Sometimes my cat seems perfectly relaxed but then bites or scratches me out of nowhere — and it really hurts! What is that about?
Taos, New Mexico
Dear Ms. Hawke,
Your cat is not lashing out at you out of nowhere. Cats often use their teeth or claws on people when they are in pain or when they are feeling afraid. If she has arthritis pain, for example, and you stroke or touch a part of her body that’s causing her discomfort, she’s going to tell you in her own cat-like way: Hands off! In fact, if she lashes out predictably every time you go to lightly touch a certain spot on her body, you might want to take her to the veterinarian to check for a medical problem.
As far as fear, a lot of people think feeling afraid translates to the cat running under the bed. But fear can also result in aggression as a way for a cat to protect herself. It can be her way of saying that she’s feeling scared and to keep away from her. Sometimes the fear is not about being touched but about an unpredictable influence, like a loud, startling noise outside the window right as you go to pet her. You just happen to be in the wrong place at the wrong time.
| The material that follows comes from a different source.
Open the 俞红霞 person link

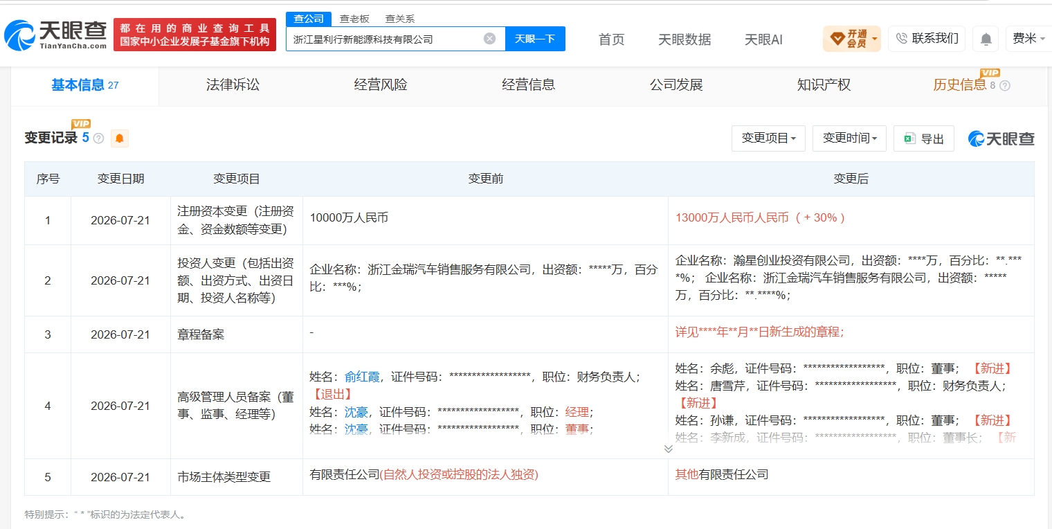tap(362, 377)
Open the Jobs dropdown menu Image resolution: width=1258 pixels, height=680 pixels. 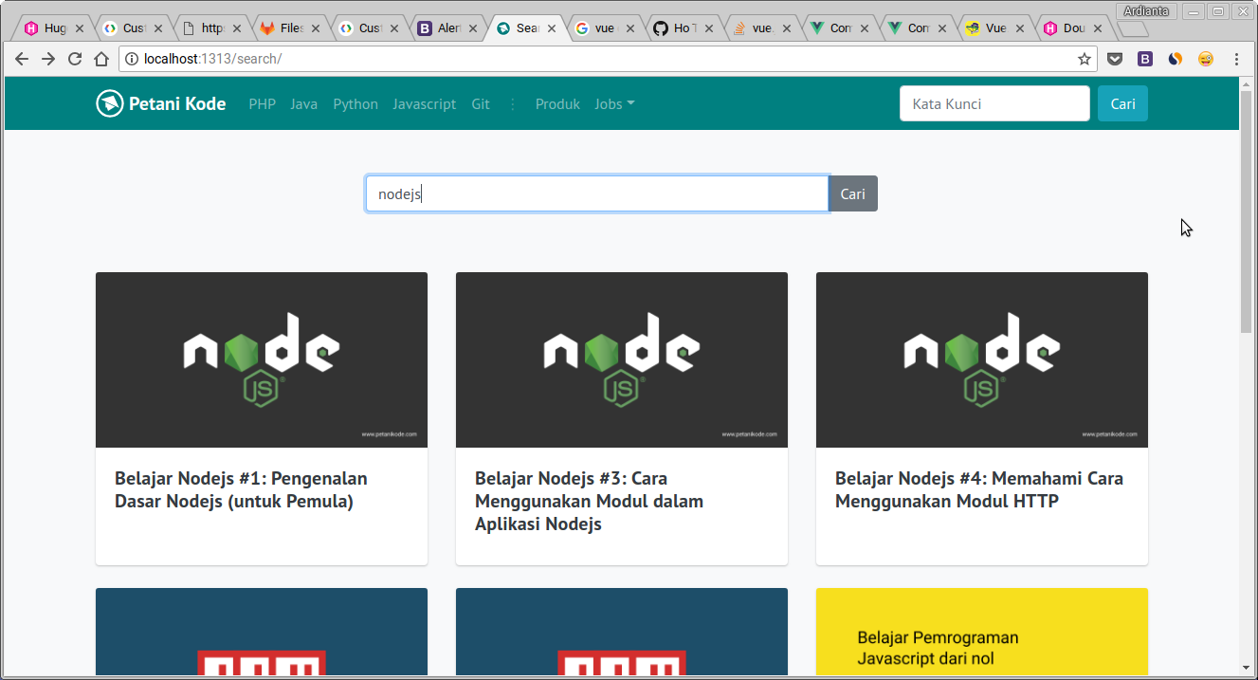(x=614, y=103)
It’s not always easy to tell when your cat is about to lose it, but if you see her ears pinned, a hard stare, or freezing in place, keep your distance. It means your cat is not feeling calm, and you are not going to be able to soothe her with a gentle touch.
A final note: Some cats are not in pain or afraid but simply don’t like being touched on certain parts of the body; like us, they have their preferences. Avoid those particularly sensitive areas. You’re not going to get her “used” to being stroked in those spots.